We also get Wine Enthusiast (800-356-8466, http://wineenthusiast.com), which makes me seriously question whether some people are for real. I can’t bring myself to accept that people would actually buy $20/pair “stemless wine glasses” that look so much like the $20/dozen juice glasses I own, or a 450-bottle capacity earthquake-resistant wine refrigerator. Here’s a hint: If you have 450 bottles of wine in your house, your biggest problem is not where to put them or what to do in case of an earthquake.

I also just stared getting Harry & David, (877-322-1200, http://harryanddavid.com) which is apparently how the upper crust spells “Hickory Farms” (800-222-4288, http://hickoryfarms.com). From what I understand, they have genetically engineered an army of bionic pears—the fruit-basket industry’s crowning achievement, to hear them tell it. They are very proud of these pears. It’s not just that they stuff a half-dozen into every single gift basket they offer; it’s not just that they have 10 of the same photo of this one pear in their 40-page catalog (as well as on the cover, the home page of their Web site and their gift cards). What puts it over the top is that when you sign up for their Fruit of the Month Club, you’ll get one box of these pears in December and, because these pears are so freakin’ awesome, another box of the same pears in October. It’s kind of too bad that pears are the most boring fruit ever.

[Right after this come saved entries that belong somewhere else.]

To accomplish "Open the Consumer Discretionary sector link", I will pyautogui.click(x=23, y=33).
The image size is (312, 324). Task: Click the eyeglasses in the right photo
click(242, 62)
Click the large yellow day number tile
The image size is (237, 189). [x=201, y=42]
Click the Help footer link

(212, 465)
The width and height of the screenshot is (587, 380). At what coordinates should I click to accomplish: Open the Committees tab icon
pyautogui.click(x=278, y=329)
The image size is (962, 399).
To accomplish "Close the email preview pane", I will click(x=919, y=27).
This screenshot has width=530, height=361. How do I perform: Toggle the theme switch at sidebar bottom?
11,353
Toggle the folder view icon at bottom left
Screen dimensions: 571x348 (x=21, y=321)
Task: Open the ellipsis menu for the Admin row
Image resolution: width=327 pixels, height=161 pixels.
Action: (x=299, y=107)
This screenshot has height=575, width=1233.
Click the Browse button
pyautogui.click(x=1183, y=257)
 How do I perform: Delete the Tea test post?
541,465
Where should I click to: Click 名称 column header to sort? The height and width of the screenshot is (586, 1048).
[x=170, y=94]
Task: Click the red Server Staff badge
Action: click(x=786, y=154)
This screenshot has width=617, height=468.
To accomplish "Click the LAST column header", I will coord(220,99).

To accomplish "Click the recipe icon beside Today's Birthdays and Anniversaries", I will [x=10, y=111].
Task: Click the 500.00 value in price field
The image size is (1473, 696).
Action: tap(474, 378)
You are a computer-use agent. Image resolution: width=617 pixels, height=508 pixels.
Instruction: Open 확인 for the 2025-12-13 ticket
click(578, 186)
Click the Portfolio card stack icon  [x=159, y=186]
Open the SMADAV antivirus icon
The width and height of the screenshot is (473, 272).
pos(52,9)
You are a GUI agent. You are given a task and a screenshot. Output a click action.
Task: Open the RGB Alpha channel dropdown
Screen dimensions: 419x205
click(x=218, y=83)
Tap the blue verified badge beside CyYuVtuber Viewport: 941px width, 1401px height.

And what’s the deal with Wegmans’ (800-932-6267, http://wegmans.com) Menu Magazine? What bizarre conflagration of personality disorders would produce a person who insisted on local artisanal Bergenost cheese but bought all their onions pre-diced? Where does a grocery store that stocks store-brand potted meat get off selling full-page ads to Saab and Mercedes? And what percentage of my grocery bill goes to fund Danny Wegman’s coke habit? The food photography in this magazine is almost amazing enough to let them off the hook. To be honest, I really only look at the pictures, sometimes even skipping the captions. There is one photograph of what looked to be the best chicken wings in the world—crispy, goopy, the sauce tangy and buttery, just the way I like it. In retrospect, it would have been weird to feature chicken wings in the holiday issue, but no less weird than advertising jewelry on the back cover. The wings looked so good I was almost ready to go out and buy some, when I noticed that the caption read “Candied Sweet Potatoes.”

Yeah, the catalog scene doesn’t look a whole lot better than the mall scene, but at least they won’t make you listen to Trans-Siberian Orchestra’s “A Very Rock Opera Christmas.” Unless, of course, they put you on hold.